▶ Instructions:
[A] Decide whether each statement agrees with the deca-drol forum thread: (i) the first poster had already done four weeks of methdrol extreme, (ii) Arnold says he is not currently taking Deca-Drol Max, and (iii) Dirty_Harris was considering stacking Deca-Drol Max with the new Halo Extreme. Answer yes or no for each, and quote the words of the thread that settle it.
[B] Write the next part of the deca-drol forum thread, picking up after its final line.

▶ Study text:
# deca-drol



## romaniansar1 (Aug 28, 2011)

will my testosterone level drop after a 4 week cycle of the new deca-drol? I see the only PCT advised on the site is the over the counter stuff they also sell.....looks like no estrogen level rise either with this stuff? anybody have any experience with this product yet...did 4 weeks of methdrol extreme last winter but the niacin in the product drove my skin crazy..thought decadrol sounded better.


----------



## Arnold (Aug 28, 2011)

Deca-Drol Max is pretty mild I am using it right now, I always recommend and AI and PCT, unless you're on TRT.
http://www.ironmaglabs.com/product-list/deca-drol-max/


----------



## Dirty_Harris (Aug 29, 2011)

Prince, how are you finding the Deca-Drol Max?

I was thinking of stacking it with the new Halo Extreme, do you think it would be a good stack?


----------



## SFW (Aug 29, 2011)

romaniansar1 said:


> will my testosterone level drop after a 4 week cycle of the new deca-drol? I see the only PCT advised on the site is the over the counter stuff they also sell.....looks like no estrogen level rise either with this stuff? anybody have any experience with this product yet...did 4 weeks of methdrol extreme last winter but the niacin in the product drove my skin crazy..thought decadrol sounded better.

Collected data

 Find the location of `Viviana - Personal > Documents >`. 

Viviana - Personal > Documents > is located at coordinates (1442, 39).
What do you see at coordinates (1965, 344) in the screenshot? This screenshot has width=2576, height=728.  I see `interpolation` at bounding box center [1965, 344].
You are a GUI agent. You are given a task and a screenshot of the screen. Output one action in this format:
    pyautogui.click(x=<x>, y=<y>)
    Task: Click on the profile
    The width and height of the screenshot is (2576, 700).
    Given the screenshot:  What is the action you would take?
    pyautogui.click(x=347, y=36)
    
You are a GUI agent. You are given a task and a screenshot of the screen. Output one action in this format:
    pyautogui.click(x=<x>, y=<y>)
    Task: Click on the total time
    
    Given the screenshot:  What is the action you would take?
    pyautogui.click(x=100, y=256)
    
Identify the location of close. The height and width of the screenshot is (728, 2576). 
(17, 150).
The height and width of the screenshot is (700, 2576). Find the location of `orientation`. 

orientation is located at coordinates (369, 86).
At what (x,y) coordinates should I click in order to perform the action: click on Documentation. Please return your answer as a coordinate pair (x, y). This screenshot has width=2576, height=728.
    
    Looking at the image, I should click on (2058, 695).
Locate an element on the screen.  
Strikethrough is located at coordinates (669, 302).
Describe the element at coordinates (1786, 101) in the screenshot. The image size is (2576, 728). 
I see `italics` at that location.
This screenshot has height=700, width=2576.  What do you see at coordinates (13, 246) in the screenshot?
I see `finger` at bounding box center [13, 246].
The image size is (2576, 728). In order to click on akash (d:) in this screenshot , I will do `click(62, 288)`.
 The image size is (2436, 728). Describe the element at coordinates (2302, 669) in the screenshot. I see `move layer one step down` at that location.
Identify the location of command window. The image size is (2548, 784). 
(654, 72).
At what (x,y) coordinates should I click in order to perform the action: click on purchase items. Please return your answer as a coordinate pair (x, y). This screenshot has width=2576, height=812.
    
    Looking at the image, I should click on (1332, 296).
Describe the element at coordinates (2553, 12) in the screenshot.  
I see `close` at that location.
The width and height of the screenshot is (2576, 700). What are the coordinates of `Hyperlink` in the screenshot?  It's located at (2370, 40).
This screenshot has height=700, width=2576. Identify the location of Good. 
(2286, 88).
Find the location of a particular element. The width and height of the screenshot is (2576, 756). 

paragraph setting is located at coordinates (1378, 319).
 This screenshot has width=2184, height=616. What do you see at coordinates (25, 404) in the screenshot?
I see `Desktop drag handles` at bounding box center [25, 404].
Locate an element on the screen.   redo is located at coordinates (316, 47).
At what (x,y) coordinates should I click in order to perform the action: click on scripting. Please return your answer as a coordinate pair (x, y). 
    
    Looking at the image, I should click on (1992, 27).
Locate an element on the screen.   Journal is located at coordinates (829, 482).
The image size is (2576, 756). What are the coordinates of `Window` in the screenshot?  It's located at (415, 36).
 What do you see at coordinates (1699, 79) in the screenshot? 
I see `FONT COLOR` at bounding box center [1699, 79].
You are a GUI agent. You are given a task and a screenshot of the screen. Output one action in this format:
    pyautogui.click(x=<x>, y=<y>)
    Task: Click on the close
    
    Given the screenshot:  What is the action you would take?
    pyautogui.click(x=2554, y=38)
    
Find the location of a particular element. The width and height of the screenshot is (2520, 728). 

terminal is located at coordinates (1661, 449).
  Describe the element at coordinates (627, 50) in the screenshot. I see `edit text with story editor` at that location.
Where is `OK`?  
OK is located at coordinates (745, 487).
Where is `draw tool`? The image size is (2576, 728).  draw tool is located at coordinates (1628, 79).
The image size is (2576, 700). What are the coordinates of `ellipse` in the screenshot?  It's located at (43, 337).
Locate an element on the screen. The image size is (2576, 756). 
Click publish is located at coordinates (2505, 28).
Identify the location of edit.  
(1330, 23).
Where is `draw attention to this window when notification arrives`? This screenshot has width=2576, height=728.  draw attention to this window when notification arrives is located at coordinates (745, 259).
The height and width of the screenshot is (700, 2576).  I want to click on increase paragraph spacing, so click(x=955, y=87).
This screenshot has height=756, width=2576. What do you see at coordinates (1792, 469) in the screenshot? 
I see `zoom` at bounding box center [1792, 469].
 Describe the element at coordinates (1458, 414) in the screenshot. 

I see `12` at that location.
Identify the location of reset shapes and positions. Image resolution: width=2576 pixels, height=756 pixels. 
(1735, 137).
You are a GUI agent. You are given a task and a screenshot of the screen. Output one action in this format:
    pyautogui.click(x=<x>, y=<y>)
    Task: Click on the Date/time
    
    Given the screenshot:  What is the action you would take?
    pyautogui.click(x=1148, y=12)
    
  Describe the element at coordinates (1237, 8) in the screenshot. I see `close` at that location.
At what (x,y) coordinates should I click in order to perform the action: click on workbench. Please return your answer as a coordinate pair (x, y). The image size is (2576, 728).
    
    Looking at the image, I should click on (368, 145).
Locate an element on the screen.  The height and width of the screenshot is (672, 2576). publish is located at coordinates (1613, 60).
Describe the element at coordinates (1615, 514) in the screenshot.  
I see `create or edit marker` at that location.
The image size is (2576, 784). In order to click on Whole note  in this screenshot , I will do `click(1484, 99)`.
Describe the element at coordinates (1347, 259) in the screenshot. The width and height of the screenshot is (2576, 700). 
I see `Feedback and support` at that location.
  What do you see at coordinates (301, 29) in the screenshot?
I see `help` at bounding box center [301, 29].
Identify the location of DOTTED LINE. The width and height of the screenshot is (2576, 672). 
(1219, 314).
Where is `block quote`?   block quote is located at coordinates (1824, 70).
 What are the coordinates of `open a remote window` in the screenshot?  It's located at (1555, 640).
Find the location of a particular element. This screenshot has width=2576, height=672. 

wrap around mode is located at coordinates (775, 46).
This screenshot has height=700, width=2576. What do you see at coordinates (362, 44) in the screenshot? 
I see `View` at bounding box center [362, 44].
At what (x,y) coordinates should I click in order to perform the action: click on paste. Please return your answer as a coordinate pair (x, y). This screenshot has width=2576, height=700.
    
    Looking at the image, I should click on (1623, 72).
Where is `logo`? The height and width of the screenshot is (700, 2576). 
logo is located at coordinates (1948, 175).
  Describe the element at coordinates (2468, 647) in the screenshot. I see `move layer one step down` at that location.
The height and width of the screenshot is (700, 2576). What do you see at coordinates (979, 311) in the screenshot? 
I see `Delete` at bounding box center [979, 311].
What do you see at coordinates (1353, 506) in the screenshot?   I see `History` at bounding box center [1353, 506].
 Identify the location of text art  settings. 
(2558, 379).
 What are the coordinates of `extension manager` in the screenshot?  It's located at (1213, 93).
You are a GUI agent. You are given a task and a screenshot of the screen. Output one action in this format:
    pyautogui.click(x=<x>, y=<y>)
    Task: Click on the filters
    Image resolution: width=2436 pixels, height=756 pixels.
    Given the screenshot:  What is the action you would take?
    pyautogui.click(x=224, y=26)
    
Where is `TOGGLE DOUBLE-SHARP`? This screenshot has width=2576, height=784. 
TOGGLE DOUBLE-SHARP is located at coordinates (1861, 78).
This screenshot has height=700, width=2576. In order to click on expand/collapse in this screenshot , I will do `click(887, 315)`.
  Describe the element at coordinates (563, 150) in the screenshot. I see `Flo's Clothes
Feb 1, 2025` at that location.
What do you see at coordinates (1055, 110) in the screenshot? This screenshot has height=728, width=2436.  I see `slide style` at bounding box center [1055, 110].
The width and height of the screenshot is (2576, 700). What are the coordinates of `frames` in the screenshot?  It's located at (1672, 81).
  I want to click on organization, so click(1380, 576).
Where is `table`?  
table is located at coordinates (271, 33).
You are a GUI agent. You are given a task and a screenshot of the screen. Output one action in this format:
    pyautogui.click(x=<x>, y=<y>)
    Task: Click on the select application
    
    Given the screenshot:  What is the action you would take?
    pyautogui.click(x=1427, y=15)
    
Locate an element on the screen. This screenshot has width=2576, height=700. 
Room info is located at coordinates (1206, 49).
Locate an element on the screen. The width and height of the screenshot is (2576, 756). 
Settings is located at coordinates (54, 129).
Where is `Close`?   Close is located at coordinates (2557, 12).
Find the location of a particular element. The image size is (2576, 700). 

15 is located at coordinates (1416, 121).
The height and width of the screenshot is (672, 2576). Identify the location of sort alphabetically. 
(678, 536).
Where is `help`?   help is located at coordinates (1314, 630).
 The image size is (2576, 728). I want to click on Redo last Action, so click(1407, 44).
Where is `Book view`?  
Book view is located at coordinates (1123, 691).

▶ Outputs in order:
[A]
(i) Yes: "did 4 weeks of methdrol extreme last winter"
(ii) No: "I am using it right now"
(iii) Yes: "I was thinking of stacking it with the new Halo Extreme"

[B]
Bro, deca drol is in methadrol. Its 13-ethyl-3-methoxy-gona.

Use a serm for pct.


----------



## Call of Ktulu (Aug 29, 2011)

Can I use it just for recovery like test for running long distances for recovery? Does it increase bone density? Is it safe to use at 22 and a half? How does it compare to methadrol, which is better?


----------



## CG (Dec 15, 2011)

toremifene or tamoxifene?

suggestions on an ai? adex or letro?


----------



## new sart (Dec 1, 2012)

just started the Deca-drol stack fro IML going to keep you all informed on the progress of their products......current weight 190....max bench 425lb deadlift 550lb squat 500 will keep weekly updates on my progress thanks


----------



## VolcomX311 (Dec 3, 2012)

What SFW said, Serm it or Serm and Sarm it for an uber PCT.  I can point the way to a great Sarm, but you have to do some digging around to find a Serm.  Orbit Nutrition - Buy IronMagLabs OSTA Rx For Cheap!


----------



## new sart (Dec 9, 2012)

VolcomX311 said:


> What SFW said, Serm it or Serm and Sarm it for an uber PCT.  I can point the way to a great Sarm, but you have to do some digging around to find a Serm.  Orbit Nutrition - Buy IronMagLabs OSTA Rx For Cheap!



Well Iam a week into my Deca-Drol stack, I have been waking up every morning with a hard erection. Recovery time has been cut about in half. I have been a damn freak in the gym and iam very excited to see the weeks to come....body fat % down and strength up loving it.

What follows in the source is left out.